***** Page excerpt
Formula 1

The Way It Was: 1981 Canadian Grand Prix

The Way It Was: 1981 Canadian Grand Prix

Written and captured by Richard Kelley

Montreal's mellow souls and incredible Summer ambience have made the Canadian Grand Prix a "must attend" for Formula 1. But ask those of us who chased Canada's GPs in the late Fall of the 70s and 80s, and their stories of freezing rain, unremitting mud and insurance issues will seem unbelievable.

Nevertheless, of all my moments in F1, the wet Ile de Notre Dame Circuit of 1981 was my greatest challenge and fondest memory.

Here’s a bit of my story.

Elio de Angelis (ITA), Lotus 87-Ford Cosworth, and Carlos Reutemann (ARG), Williams FW07C, race in the atrocious conditions of the 1981 Canadian Grand Prix. Image Courtesy: Richard Kelley.

Grand Prix Sunday morning saw the track awash with heavy rain. The poor paying public had been waiting from 8 a.m. while the Formula 1 half-hour warm-up came and went with official cars parked at right-angle across the pits exit road and silent race engines.

Behind the scenes, Bernie Ecclestone's battle over insurance coverage for the Grand Prix had blown up that morning. Public liability and third-party cover were in order, but there was disagreement over the insurance for the drivers and the teams. Some of the drivers' teams had yet to sign a waiver, and without their signatures, the overall insurance was invalid, and the race could not take place.

The television broadcast people were hysterical, for they were about to go on air for the 2.15 p.m. start and had booked expensive satellite time, which would not wait.

As always, Bernie found the solution. The start would now be 3:35 p.m., exactly 1 hour and 20 minutes behind schedule. It was officially declared a "wet" race and would run for 70 laps as scheduled, or two hours, whichever came up first.

Jean Marie Balestre, FISA President, and Bernie Ecclestone, FOCA President / Brabham Manager, fought a bitter political battle over the control of F1 during the early eighties. Image Courtesy: Motorsport Images.

Ferrari mounted regular Michelin wet-weather radial tyres, but the Goodyear runners couldn’t decide between 13 and 15-inch fronts and different tread patterns for the rear. The Avon-shod runners were thankful their tires’ had hand-cut grooves, and the Pirelli teams were equally grateful for their supply of hard wet-weather tires.
**********
***** Entries supplied
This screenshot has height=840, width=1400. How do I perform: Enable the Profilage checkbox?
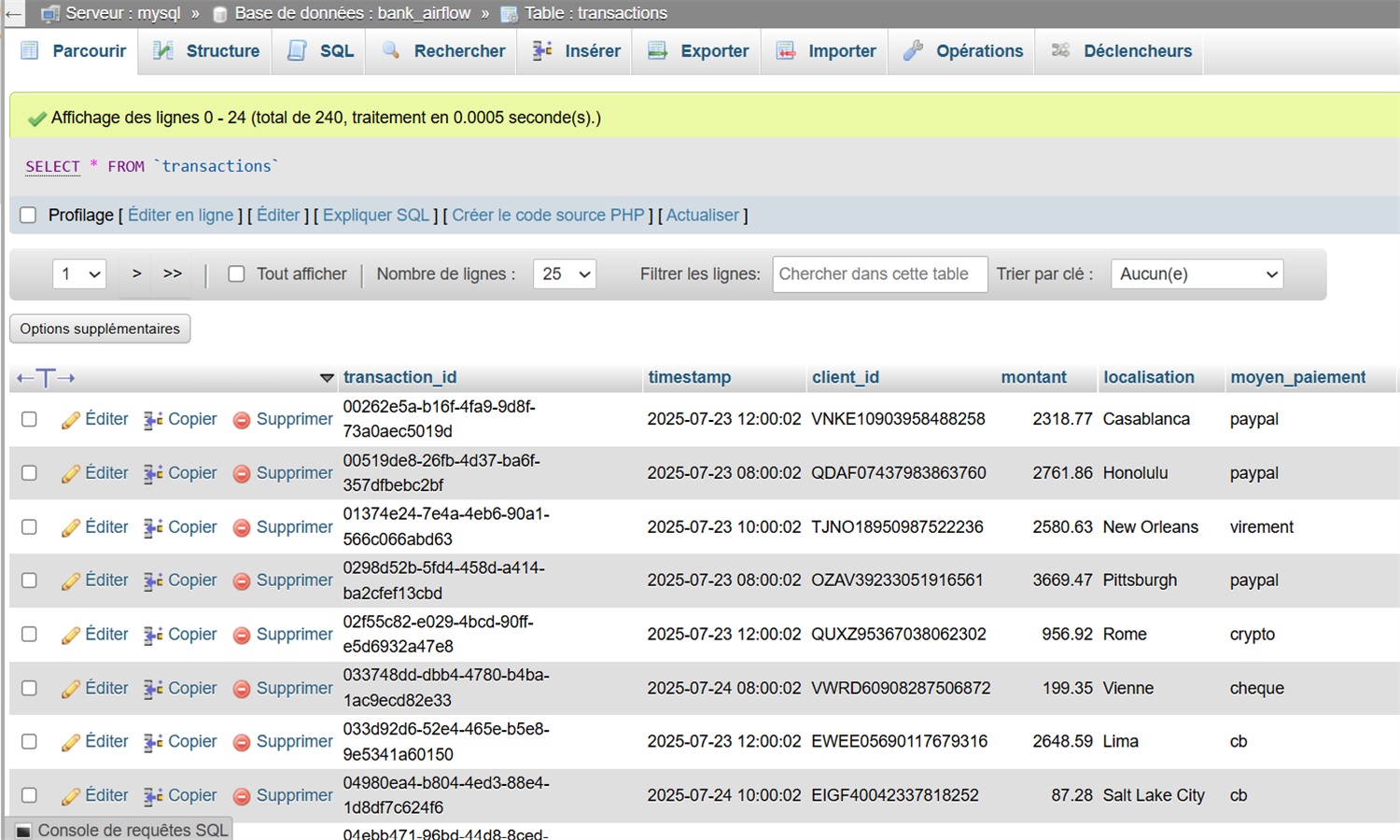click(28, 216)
**********
***** Entries supplied
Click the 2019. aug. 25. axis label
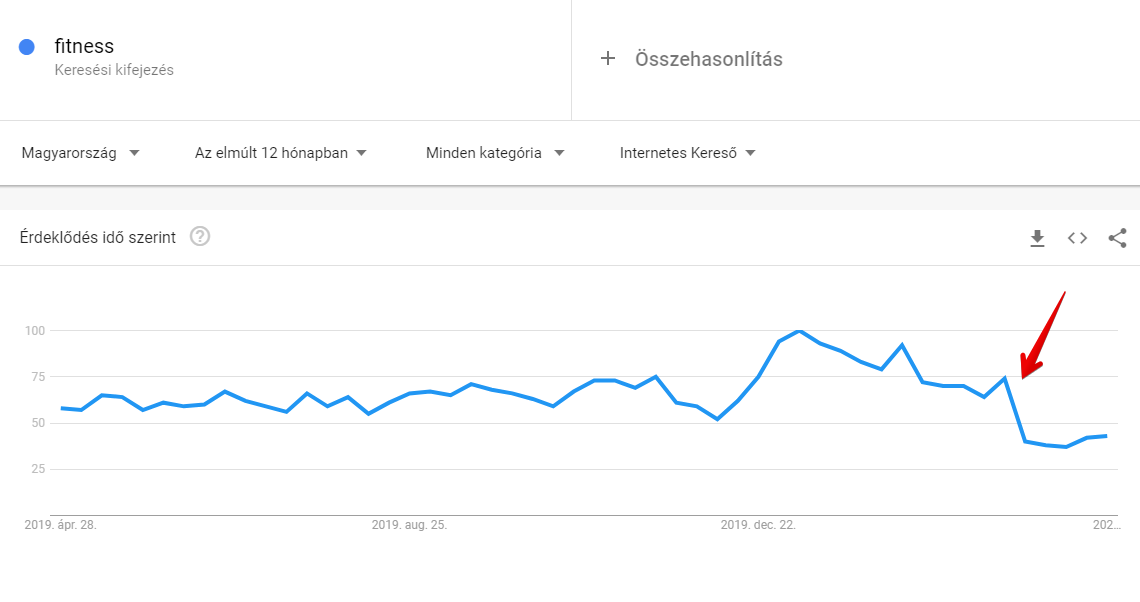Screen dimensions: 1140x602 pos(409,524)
**********
What this exercise asks:
(a) Reproduce the 1981 Canadian Grand Prix article between "Written and captured" and "of my story.", inclusive.
(b) According to the 1981 Canadian Grand Prix article, why could the race not take place while the insurance dispute was unresolved? Answer in one to three sentences.
(c) Using the 1981 Canadian Grand Prix article, mark each statement yes or no, quoting the words that decide it: (i) The race was set to run 70 laps or two hours, whichever came first. (ii) Public liability cover was one of the points in dispute. (iii) Ferrari raced on Goodyear tires.

Exercise responses:
(a)
Written and captured by Richard Kelley

Montreal's mellow souls and incredible Summer ambience have made the Canadian Grand Prix a "must attend" for Formula 1. But ask those of us who chased Canada's GPs in the late Fall of the 70s and 80s, and their stories of freezing rain, unremitting mud and insurance issues will seem unbelievable.

Nevertheless, of all my moments in F1, the wet Ile de Notre Dame Circuit of 1981 was my greatest challenge and fondest memory.

Here’s a bit of my story.

(b) Some of the drivers' teams had not yet signed a waiver. Without their signatures, the overall insurance was invalid, so the race could not go ahead.

(c)
(i) Yes: "would run for 70 laps as scheduled, or two hours, whichever came up first."
(ii) No: "Public liability and third-party cover were in order."
(iii) No: "Ferrari mounted regular Michelin wet-weather radial tyres."